Re: sizeof problem in kernel modules

Alan Shutko (ats@acm.org)
Mon, 25 Jun 2001 09:38:16 -0400


"Richard B. Johnson" <root@chaos.analogic.com> writes:

> This means that it must be some place else than where it's denoted
> in a visual representation of the structure.

No, that's not true.

ISO/IEC 9899:1990 6.5.2.1:

As discussed in 6.1.2.5, a structure is a type consisting of a
sequence of named members, whose storage is allocated in an ordered
sequence, and a union [stuff we don't care about].

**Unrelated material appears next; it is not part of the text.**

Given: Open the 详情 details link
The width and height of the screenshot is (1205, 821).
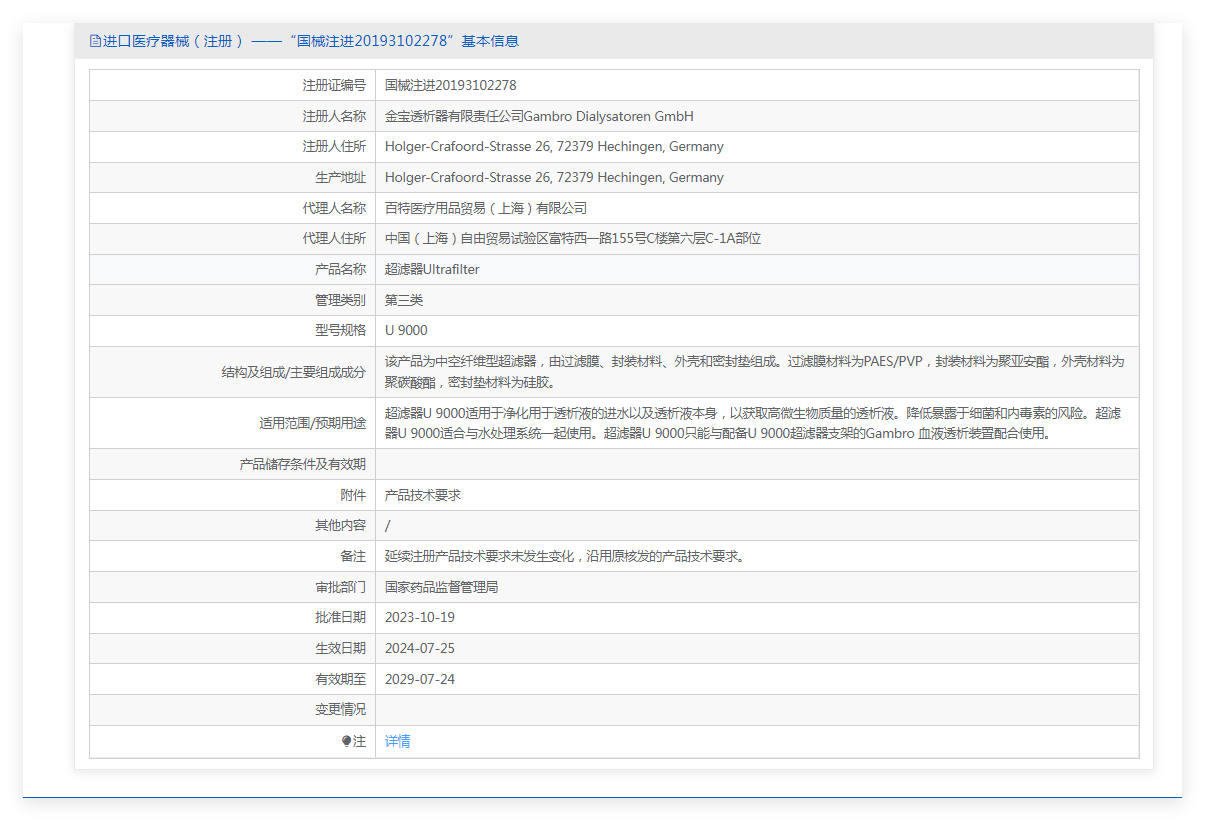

Within a structure object, the non-bit-field members and the units
in which bit-fields reside have addresses that increase in the order
in which they declared. A pointer to a structure object, suitably
converted, points to its initial member (or if that member is a
bit-field, then to the unit in which it resides, and vice versa.
There may therefore be unnammed padding withing a structure object,
but not at its beginning, as necessary to achieve the appropriate
alignment.

There may also be unnamed padding at the end of a structure or
union, as necessary to achieve the appropriate alignment were the
structure or union to be an element of an array.

You can look at other things too... you can memcpy structures, pass
them into functions, call sizeof, put them in arrays... it _is_ a
physical representation.

-- 
Alan Shutko <ats@acm.org> - In a variety of flavors!
Conscience is what hurts when everything else feels so good.